Do not think anyone will find that a hospitable place. Only use our starfaring neighbors will have of it is to skim that thick atmosphere for mining purposes...from the safety of space and at high velocities with large Boussard collectors.

Apr 15, 2019
""And here we are—this would be our first one, and it's a milestone for TESS. It sets the path for finding smaller planets around even smaller stars, and those planets may potentially be habitable.""
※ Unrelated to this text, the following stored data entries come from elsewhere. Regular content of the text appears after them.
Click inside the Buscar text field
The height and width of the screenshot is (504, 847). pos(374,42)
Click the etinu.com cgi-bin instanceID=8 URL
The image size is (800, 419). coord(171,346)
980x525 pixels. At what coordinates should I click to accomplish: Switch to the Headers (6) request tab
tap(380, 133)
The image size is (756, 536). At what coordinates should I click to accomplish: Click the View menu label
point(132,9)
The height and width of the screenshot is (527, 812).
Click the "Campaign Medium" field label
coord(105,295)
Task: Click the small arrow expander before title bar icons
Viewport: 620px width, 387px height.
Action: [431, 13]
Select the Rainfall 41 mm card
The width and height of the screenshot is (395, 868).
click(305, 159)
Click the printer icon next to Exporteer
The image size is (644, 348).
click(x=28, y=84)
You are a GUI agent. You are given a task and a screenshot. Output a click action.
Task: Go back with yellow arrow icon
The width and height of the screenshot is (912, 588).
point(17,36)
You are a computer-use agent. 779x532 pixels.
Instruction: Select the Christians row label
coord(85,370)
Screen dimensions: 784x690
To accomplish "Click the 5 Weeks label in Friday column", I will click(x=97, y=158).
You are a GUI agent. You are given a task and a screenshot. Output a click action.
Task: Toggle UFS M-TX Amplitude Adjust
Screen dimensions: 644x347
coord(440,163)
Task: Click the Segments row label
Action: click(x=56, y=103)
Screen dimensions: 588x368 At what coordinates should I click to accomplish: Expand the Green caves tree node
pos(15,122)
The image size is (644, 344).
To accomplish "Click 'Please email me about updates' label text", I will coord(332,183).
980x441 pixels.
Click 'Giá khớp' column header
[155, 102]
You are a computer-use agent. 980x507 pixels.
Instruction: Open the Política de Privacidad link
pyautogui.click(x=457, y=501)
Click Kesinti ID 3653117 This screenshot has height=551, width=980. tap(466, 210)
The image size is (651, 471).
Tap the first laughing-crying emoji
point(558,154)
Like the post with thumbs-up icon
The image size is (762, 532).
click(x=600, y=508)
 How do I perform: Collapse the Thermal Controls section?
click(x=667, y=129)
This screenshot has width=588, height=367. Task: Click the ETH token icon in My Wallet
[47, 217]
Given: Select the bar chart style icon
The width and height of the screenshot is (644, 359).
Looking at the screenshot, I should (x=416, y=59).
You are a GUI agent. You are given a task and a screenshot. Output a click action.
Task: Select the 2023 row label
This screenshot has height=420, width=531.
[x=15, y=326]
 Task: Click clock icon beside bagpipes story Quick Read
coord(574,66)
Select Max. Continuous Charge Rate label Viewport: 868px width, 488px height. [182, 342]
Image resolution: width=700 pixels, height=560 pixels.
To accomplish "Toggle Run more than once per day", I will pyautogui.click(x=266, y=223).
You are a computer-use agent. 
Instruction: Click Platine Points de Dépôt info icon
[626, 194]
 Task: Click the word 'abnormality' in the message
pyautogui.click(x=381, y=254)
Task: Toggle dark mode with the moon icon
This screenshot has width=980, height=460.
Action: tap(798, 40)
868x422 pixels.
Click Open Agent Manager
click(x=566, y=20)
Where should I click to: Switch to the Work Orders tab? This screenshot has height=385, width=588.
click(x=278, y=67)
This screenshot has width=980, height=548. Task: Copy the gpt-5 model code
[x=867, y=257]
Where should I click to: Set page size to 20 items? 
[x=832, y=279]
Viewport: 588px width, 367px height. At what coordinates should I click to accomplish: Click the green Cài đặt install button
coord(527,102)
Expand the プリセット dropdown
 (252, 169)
This is all nice to discover, catalogue and dream that 'some day' humans might have the abilities to visit such places "out there". But spacefaring humans might only be limited to the planets and moons in the Solar System, due to many limitations that are physically and mentally restrictive.
The Earth gave rise to the human species/race and is most suited in every way for humans, animals and plants to thrive; so that it may be idealistic to expect the eventual conquering of exoplanets by humans, but expectations are often rebuffed by Reality.
And the Earth is what you know and love and couldn't get along without. It is home. Take good care of it and it will always feel good to come home.

Apr 15, 2019
Is this the planet a planet hunter found?
where one year equals 36 earth days
how long does this planet take to rotate
as that will be its day
suppose it rotates once every 36 earth days
can you imagine
being in the dark for 18 earth days
there are a lot more reasons why life has evolved on earth than simply temperature
if animals have to live alternately day and night
8 hours of dark for 16 hour of light works
try 6months of darkness where temperatures drop and nothing grows
our planet is what should be being sought in this galaxy
we know life evolves on our planet and not on mars type of planets

Apr 15, 2019
suppose it rotates once every 36 earth days
can you imagine
being in the dark for 18 earth days

No, if it has a year of 36 days, and its rotates once on its axis every 36 days, it will show the same face to its star permanently. It will be what is termed 'tidally locked'. Just as the Moon is with the Earth. If it didn't rotate at all one side would experience some prolonged darkness.

Apr 15, 2019
And there is no way this planet, or its companion, could be considered habitable. The larger one orbits at ~ 0.19 AU, and has an equilibrium temperature of ~ 420 K (~ 150 C). Its smaller companion is even hotter. And the larger planet has no solid surface.

Apr 15, 2019
Life on the Darkside

Tidally locked
Its host star
which has 80 percent of the mass of our Sun
orbiting in 36 days
even with its detected atmosphere
this planet orbiting 10x faster than earth
so as if
if nothing else it is warm
with plenty of solar storms and coronal mass ejections
massive thunderstorms in the thick atmosphere
it is starting to sound
A very active planet with extremes of temperature, to its dark side

Apr 15, 2019
^^^^Good thing I'm here to continually correct your misunderstandings, isn't it?

Apr 15, 2019
TESS on the Darkside

The whole point
was not simply planet hunting
that is easy
as there are billions of planets
it is earth like habitable planets we crave
A planet that makes our sunburn look like suncream

Apr 15, 2019
Planet Hunting on the Darkside

I was searching its daily spin
^^^^Good thing I'm here to continually correct your misunderstandings, isn't it?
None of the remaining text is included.